— What this task involves —
Your answer must hold only the lines below from the line containing "The height and width of the screenshot is (978, 1739)." through the line containing "You are a computer-use agent. 575x286 pixels.", each reproduced exactly.
-------- Provided data --------
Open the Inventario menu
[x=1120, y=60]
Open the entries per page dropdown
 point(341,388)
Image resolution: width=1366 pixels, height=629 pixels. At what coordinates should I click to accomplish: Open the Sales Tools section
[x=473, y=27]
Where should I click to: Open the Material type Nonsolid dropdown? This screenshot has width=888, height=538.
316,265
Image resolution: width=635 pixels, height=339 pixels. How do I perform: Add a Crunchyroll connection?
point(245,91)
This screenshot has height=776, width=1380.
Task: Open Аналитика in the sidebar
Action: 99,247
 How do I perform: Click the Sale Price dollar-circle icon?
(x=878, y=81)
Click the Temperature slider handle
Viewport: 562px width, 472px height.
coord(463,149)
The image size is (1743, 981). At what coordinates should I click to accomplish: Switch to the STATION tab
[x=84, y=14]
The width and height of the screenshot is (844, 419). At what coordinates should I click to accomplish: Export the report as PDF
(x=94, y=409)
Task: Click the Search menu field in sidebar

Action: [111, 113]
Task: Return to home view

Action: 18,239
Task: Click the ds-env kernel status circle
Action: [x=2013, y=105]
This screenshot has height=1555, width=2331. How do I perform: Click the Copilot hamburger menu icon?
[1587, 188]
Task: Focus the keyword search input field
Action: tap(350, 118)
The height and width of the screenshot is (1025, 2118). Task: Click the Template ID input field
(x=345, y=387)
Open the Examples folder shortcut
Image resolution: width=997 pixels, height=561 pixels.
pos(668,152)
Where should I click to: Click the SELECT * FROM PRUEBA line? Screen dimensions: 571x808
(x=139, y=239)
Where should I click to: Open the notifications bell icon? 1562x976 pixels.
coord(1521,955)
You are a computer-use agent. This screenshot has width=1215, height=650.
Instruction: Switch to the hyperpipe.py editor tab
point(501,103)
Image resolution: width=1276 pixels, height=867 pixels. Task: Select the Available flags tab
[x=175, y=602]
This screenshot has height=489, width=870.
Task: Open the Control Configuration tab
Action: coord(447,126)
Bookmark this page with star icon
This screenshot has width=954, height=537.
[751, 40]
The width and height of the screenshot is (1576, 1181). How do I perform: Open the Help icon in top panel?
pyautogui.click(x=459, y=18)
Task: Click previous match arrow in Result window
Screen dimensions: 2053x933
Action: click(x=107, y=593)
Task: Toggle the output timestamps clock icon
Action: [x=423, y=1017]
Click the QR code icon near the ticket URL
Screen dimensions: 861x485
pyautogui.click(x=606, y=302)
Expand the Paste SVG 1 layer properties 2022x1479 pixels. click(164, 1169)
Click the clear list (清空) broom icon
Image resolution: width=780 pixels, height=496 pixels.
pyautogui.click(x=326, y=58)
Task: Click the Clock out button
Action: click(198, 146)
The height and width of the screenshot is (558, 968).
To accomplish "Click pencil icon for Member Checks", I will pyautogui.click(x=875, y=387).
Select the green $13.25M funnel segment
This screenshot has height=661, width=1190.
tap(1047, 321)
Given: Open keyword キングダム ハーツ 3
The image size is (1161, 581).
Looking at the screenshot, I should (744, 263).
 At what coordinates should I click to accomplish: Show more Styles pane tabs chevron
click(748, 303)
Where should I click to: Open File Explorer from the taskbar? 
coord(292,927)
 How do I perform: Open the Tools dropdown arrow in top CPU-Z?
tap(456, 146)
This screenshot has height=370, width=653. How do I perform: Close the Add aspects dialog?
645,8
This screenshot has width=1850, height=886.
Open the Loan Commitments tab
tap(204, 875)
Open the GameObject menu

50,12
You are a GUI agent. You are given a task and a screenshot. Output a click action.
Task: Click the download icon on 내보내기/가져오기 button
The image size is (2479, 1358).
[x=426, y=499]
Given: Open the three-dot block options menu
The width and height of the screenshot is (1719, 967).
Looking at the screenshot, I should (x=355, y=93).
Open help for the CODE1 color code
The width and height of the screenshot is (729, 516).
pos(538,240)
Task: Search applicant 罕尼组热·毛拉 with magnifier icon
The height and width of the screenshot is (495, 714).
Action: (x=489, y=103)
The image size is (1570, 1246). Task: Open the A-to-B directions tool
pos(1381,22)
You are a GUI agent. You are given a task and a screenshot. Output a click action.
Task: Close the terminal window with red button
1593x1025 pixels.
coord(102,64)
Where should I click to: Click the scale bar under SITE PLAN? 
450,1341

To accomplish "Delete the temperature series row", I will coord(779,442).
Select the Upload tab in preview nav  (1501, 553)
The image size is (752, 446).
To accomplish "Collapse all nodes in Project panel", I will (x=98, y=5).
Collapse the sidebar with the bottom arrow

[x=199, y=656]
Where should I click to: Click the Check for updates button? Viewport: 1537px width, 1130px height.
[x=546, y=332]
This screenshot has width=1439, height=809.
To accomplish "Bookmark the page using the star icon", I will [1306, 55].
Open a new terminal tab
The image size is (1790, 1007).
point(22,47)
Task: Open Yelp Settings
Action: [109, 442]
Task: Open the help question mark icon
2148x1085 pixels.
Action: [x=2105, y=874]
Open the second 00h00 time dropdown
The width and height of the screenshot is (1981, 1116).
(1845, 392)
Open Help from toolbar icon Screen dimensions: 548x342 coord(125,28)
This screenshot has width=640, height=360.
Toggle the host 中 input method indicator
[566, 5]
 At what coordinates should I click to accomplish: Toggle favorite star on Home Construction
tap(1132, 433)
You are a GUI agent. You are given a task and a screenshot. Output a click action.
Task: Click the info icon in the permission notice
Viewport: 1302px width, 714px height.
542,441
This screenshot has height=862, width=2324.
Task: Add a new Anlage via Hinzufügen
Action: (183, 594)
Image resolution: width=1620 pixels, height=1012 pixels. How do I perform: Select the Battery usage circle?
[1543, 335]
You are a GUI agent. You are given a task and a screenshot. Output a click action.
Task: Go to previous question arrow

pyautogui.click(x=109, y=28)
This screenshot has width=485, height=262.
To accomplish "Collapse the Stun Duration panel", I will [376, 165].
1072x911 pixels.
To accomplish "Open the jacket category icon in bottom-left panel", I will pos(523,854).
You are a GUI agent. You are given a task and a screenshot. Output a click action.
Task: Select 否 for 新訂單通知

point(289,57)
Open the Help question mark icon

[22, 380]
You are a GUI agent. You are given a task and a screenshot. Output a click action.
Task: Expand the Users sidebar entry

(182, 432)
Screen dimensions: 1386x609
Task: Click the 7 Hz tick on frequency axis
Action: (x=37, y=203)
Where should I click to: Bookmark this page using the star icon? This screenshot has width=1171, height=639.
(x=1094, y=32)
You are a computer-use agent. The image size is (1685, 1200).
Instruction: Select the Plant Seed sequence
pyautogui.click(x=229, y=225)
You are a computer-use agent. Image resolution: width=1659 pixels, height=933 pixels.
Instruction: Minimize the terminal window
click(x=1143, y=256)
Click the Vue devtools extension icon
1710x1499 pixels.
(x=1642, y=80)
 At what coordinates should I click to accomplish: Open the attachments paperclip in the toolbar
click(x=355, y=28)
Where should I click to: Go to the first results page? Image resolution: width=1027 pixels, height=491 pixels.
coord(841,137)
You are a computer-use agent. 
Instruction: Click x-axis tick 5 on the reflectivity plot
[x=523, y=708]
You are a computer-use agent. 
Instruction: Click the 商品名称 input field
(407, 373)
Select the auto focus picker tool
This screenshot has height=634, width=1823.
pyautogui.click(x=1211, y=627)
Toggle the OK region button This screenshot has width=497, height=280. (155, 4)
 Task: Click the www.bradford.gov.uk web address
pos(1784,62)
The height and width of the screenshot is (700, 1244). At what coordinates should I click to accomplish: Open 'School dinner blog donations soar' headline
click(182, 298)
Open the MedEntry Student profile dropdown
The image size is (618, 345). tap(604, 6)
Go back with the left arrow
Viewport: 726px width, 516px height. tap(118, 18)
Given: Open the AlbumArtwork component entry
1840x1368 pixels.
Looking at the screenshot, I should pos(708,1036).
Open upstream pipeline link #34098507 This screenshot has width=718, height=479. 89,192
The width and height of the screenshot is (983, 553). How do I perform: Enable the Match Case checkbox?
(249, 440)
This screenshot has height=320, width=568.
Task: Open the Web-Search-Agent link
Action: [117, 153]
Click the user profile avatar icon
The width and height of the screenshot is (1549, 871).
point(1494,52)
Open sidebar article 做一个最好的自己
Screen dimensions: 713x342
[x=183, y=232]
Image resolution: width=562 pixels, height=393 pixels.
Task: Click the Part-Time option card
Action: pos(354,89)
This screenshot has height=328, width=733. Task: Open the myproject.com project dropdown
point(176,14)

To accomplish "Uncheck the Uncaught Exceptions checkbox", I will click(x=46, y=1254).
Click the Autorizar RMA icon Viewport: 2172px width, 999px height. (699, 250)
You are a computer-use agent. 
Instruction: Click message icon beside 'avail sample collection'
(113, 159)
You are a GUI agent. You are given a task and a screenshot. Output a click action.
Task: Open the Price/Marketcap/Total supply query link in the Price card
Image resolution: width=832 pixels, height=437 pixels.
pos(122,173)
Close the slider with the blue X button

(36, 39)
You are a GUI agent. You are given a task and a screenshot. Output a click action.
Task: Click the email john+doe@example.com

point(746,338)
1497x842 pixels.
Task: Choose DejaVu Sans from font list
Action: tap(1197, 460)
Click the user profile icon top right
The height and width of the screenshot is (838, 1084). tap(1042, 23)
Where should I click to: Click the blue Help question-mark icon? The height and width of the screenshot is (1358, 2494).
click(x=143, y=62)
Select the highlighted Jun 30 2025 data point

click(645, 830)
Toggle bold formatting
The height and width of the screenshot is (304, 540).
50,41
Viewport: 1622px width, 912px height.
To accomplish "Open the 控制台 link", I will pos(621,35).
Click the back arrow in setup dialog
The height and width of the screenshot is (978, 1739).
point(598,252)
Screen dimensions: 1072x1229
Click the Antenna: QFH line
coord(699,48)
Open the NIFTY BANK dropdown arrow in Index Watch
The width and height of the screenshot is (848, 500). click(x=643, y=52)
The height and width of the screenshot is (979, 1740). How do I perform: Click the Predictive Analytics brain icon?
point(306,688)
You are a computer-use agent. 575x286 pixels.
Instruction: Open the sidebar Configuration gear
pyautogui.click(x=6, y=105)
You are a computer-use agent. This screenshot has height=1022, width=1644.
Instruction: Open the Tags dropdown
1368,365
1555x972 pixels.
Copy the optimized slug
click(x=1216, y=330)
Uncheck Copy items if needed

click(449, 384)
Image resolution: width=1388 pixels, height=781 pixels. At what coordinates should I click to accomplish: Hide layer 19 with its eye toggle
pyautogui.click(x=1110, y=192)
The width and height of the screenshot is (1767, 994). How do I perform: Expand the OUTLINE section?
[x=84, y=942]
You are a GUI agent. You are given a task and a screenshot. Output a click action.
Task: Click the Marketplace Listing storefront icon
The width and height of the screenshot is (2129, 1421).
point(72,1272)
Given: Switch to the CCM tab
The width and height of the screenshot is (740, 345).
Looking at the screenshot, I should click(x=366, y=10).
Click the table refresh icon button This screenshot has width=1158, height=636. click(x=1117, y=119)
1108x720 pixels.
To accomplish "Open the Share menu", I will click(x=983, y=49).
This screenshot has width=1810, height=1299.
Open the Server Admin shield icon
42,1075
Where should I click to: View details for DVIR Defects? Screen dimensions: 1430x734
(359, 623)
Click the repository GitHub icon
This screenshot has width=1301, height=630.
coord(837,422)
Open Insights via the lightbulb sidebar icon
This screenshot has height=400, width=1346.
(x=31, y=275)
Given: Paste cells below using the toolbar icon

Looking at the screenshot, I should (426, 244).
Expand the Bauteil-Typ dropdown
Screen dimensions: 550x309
--------
— Exercise answer —
The height and width of the screenshot is (978, 1739).
point(598,252)
Screen dimensions: 1072x1229
Click the Antenna: QFH line
coord(699,48)
Open the NIFTY BANK dropdown arrow in Index Watch
The width and height of the screenshot is (848, 500). click(x=643, y=52)
The height and width of the screenshot is (979, 1740). How do I perform: Click the Predictive Analytics brain icon?
point(306,688)
You are a computer-use agent. 575x286 pixels.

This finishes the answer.